Lastly, the limits: when $x=0$, $u = 0$; when $x=\frac{\pi}{4}$, $u = 1$. We’ve now got: $1 + \int_0^1 \sec^2(x) \cdot u^2 \cdot \frac{1}{\sec^2(x)} \d u$, and the $\sec^2(x)$s cancel. Woohoo! $1 + \int_0^1 u^2 \d u = 1 + \left[ \frac 13 u^3 \right]_0^1 = \frac 43$. That came out nicely, didn’t it?

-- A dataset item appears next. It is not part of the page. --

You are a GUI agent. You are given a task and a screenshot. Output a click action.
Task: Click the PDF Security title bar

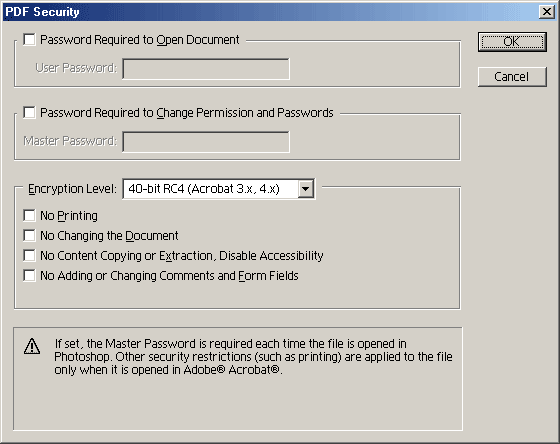(271, 12)

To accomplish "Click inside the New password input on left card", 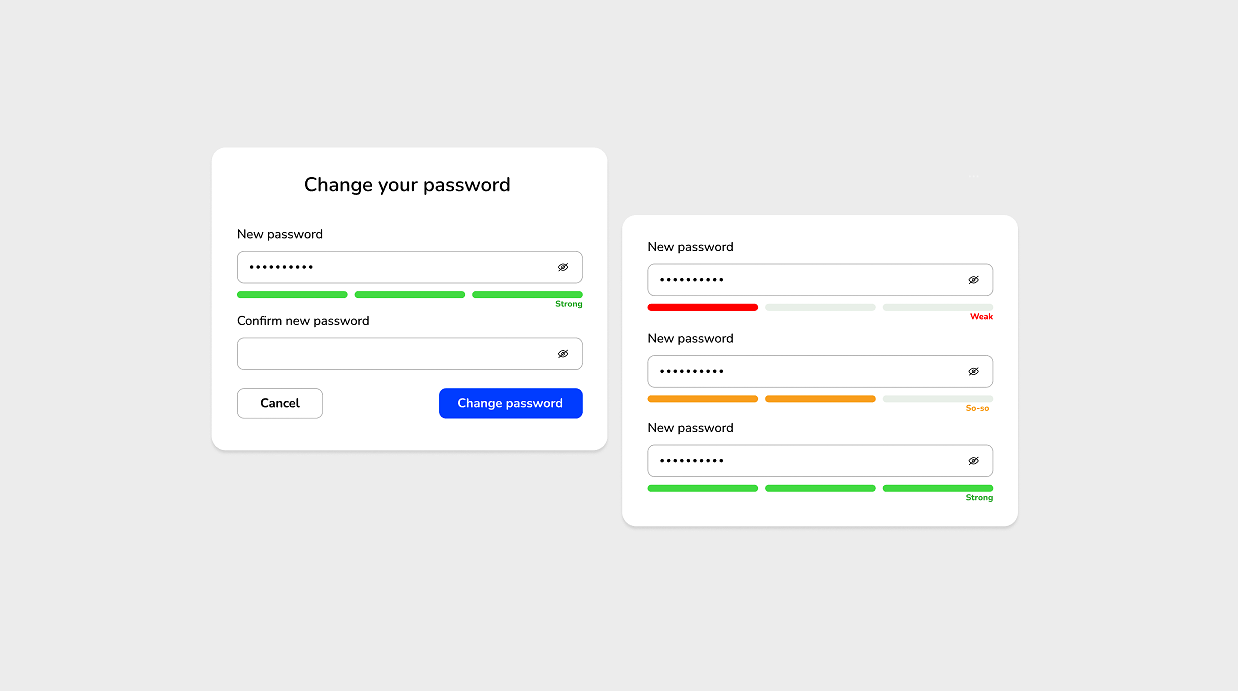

### Step 3: Check the answer anyway

How do you go about checking that’s a plausible answer? Well, the trapezium is your friend. $\sec^4(0) = 1$, and $\sec^4\left(\frac{\pi}{4}\right) = 4$. A decent first estimate of the area under the curve would be $\frac{1}{2} \cdot \frac{\pi}{4} \cdot (1+4) = \frac{5}{8}\pi$. That’s a bit on the high side (a bit less than 2), but not completely implausible. Alternatively, you can use the full-width-half-maximum approximation and say that the half-maximum is when $\sec^4(x) = 2.5$, midway between the top and the bottom of the curve. That’s about $0.65$ radians, and the width at that point is the difference between that and $\frac{\pi}{4}$, which is about $0.13$. The area between the graph and the line $y=1$ is then about $3 \times 0.13 = 0.40$, using the exact answer while the area under the line is $\frac{\pi}{4} \approx 0.79$. Adding those up gives 1.19, which is much closer to the answer we expected. (Why are the approximations some way off? That’s really a question for another blog; it’s because the curve $y=\sec^4(x)$ is slightly badly-behaved – it’s skewed very heavily to the right, while the approximations depend on it being pretty much a straight line (trapezium rule) or pretty much Gaussian (FWHM). Luckily, neither is so far away as to give us too much pause.

In a Core 4 exam, you’d almost certainly be given some sort of a hint of how to do this, if you were asked it at all.